#### EXERCISE DIRECTIONS
Each line of the material must reappear unchanged in the answer.

**** DATASET EXTRACT ****

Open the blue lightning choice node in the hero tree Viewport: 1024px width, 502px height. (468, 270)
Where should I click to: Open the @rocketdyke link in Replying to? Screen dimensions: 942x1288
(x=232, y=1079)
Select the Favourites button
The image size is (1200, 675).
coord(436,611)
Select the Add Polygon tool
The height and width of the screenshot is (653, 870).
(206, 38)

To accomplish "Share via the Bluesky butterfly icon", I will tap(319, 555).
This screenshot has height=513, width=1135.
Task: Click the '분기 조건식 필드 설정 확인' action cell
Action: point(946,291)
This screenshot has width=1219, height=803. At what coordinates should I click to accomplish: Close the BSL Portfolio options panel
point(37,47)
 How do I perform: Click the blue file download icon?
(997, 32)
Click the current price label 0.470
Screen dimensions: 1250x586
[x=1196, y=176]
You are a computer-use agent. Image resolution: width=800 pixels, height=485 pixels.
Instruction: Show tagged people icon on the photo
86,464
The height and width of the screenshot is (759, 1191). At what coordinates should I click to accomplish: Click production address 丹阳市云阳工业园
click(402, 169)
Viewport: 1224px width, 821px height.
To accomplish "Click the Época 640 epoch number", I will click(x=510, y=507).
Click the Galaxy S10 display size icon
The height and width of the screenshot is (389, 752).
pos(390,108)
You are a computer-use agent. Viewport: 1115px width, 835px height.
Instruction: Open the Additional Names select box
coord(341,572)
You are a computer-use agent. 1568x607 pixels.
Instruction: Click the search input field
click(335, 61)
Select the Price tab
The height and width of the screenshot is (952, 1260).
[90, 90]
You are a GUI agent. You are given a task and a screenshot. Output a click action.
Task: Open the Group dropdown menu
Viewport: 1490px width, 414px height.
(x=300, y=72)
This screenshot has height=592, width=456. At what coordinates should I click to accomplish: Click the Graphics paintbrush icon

****

#### SOLUTION TO THIS TASK
Open the blue lightning choice node in the hero tree Viewport: 1024px width, 502px height. (468, 270)
Where should I click to: Open the @rocketdyke link in Replying to? Screen dimensions: 942x1288
(x=232, y=1079)
Select the Favourites button
The image size is (1200, 675).
coord(436,611)
Select the Add Polygon tool
The height and width of the screenshot is (653, 870).
(206, 38)

To accomplish "Share via the Bluesky butterfly icon", I will tap(319, 555).
This screenshot has height=513, width=1135.
Task: Click the '분기 조건식 필드 설정 확인' action cell
Action: point(946,291)
This screenshot has width=1219, height=803. At what coordinates should I click to accomplish: Close the BSL Portfolio options panel
point(37,47)
 How do I perform: Click the blue file download icon?
(997, 32)
Click the current price label 0.470
Screen dimensions: 1250x586
[x=1196, y=176]
You are a computer-use agent. Image resolution: width=800 pixels, height=485 pixels.
Instruction: Show tagged people icon on the photo
86,464
The height and width of the screenshot is (759, 1191). At what coordinates should I click to accomplish: Click production address 丹阳市云阳工业园
click(402, 169)
Viewport: 1224px width, 821px height.
To accomplish "Click the Época 640 epoch number", I will click(x=510, y=507).
Click the Galaxy S10 display size icon
The height and width of the screenshot is (389, 752).
pos(390,108)
You are a computer-use agent. Viewport: 1115px width, 835px height.
Instruction: Open the Additional Names select box
coord(341,572)
You are a computer-use agent. 1568x607 pixels.
Instruction: Click the search input field
click(335, 61)
Select the Price tab
The height and width of the screenshot is (952, 1260).
[90, 90]
You are a GUI agent. You are given a task and a screenshot. Output a click action.
Task: Open the Group dropdown menu
Viewport: 1490px width, 414px height.
(x=300, y=72)
This screenshot has height=592, width=456. At what coordinates should I click to accomplish: Click the Graphics paintbrush icon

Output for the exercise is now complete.